There are six candidates competing for my vote in Beaches East York. Of the six, three are eliminated right away:
Chris Menary, Progressive Conservative Party of Ontario: the PC party is the party of former Premier Mike Harris, who in the late 90s decimated the province’s social services by slashing funding for almost everything. Hospitals and schools closed. Infrastructure projects were cancelled. Social assistance was taken away from millions who needed help the most. Harris’ reign ended just before the 2003 Blackout, where the underfunded and decaying power grid mishandled a minor routine fault, throwing much of Ontario and the northeast United States into darkness for days. The Harris tax cuts left the province billions of dollars in the hole. Tim Hudak, Menary’s leader, has surrounded himself with former Harris advisers, and most damning of all, is endorsed by Toronto Mayor Rob Ford (see Every Mayor Is Better Than Ours!) There is no possible way in hell that I would vote for this party, ever.
Naomi Poley-Fisher, Freedom Party of Ontario: the Freedom Party was founded in London, Ontario in the 1980s by people who thought that the Progressive Conservative Party of the day was not libertarian enough. No thanks.
Joe Ross, The Only Party: while some sources refer to his candidacy as simply “independent,” The Only Party is registered with Elections Ontario. Unfortunately, that’s all the information I could find. They do not have a website (try Googling “only party”), and Ross did not submit any contact information with his nomination papers. Searching Joe Ross on Google brings up many varied results, including a Joe Ross who ran for the Green Party in an eastern Ontario riding in 2003, but none are conclusively the same Joe Ross nominated here. Not having an internet presence at all means no further consideration for this candidate.
The three remaining are the three I will consider voting for.
Shawn Ali, Green Party of Ontario: I’m usually impressed with Green Party candidates. They tend to be younger intellectuals who can seriously debate on the issues, when given the chance. Many seem to be the former conservatives left behind when the Conservative Party was taken over by crazy libertarian reactionaries. However, federal Green Party leader Elizabeth May came out this year as an anti-WiFi nutter, aligning herself with a group opposed to wireless broadband and notably opposed to hydro smart meters because of their wireless technology.
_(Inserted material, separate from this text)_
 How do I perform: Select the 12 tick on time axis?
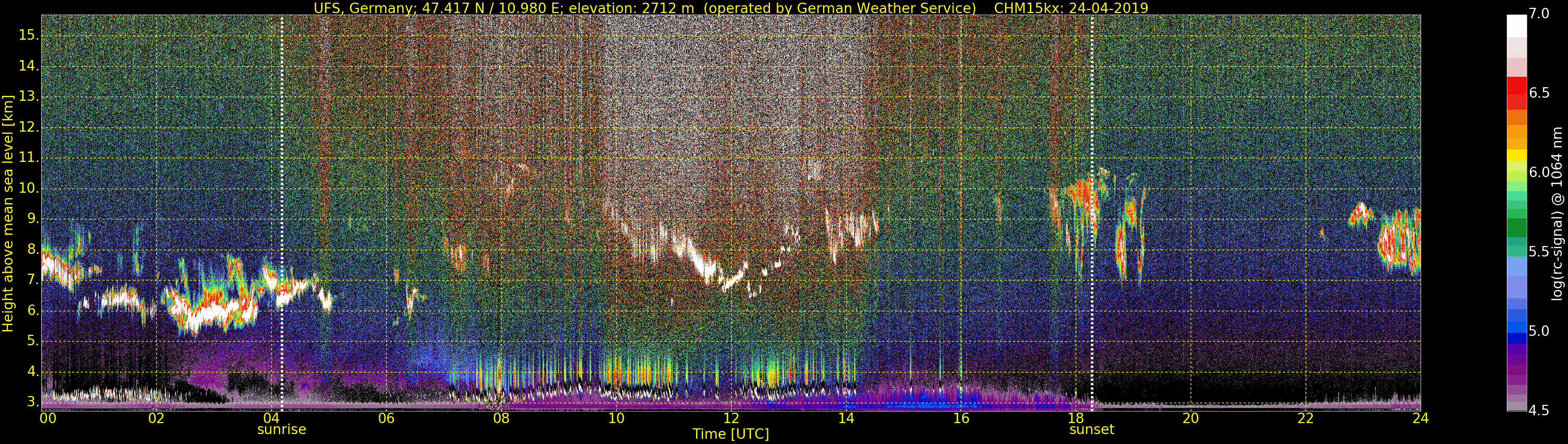click(731, 418)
Very disheartening coming from the leader of Canada’s environmentalist party.
Michael Prue, New Democratic Party: I have voted NDP in every election ever, without exception, and Prue has held this riding for several elections and is the favourite to win again this time. However, the NDP platform contains such policies as reversing the HST and lowering gas taxes, both of which I’m strongly opposed to and would expect to find in the PC platform if I ever wasted my time looking at it. But they’re also calling for higher corporate and income taxes, both of which the province sorely needs to close the deficit gap. Still, I’m extremely unimpressed that our only real left-wing party is quoting from the Tory playbook.
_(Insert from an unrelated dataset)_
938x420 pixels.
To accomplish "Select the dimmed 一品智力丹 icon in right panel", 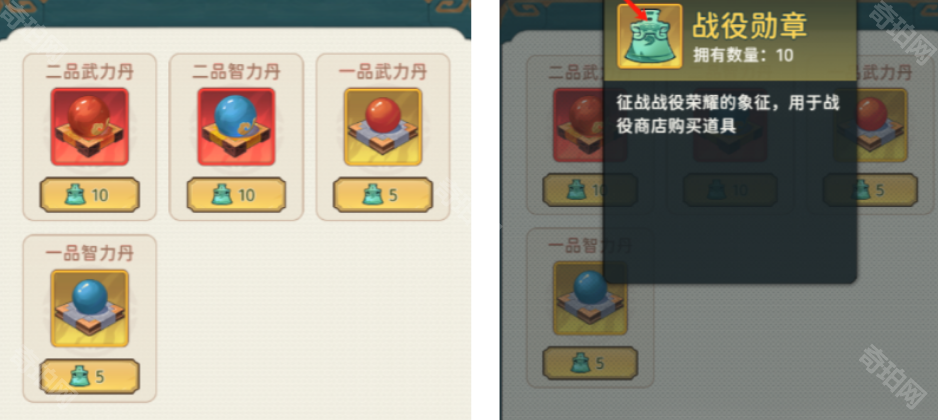I will [590, 298].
Helen Burstyn, Ontario Liberal Party: I’ve been more or less satisfied with the Liberal government of the past eight years. They harmonized our sales tax, which will benefit the economy despite the populist whine of the Conservatives. They have opened many new hospitals where Harris closed them. They have committed to some very large and desperately needed infrastructure projects, like creating Metrolinx to manage transportation redevelopment in the Greater Toronto & Hamilton Area, which is already having major successes despite the roadblocks Rob Ford has tried to drive into the process. And they seem to be the only party investing in a green energy economy, seemingly including the Greens. These are all important things. But they also gave away billions in handouts to American automakers who destroyed the economy in the province’s southwest. And they were complicit in the breakdown of civil rights and thousands of unlawful detentions at the Toronto G20.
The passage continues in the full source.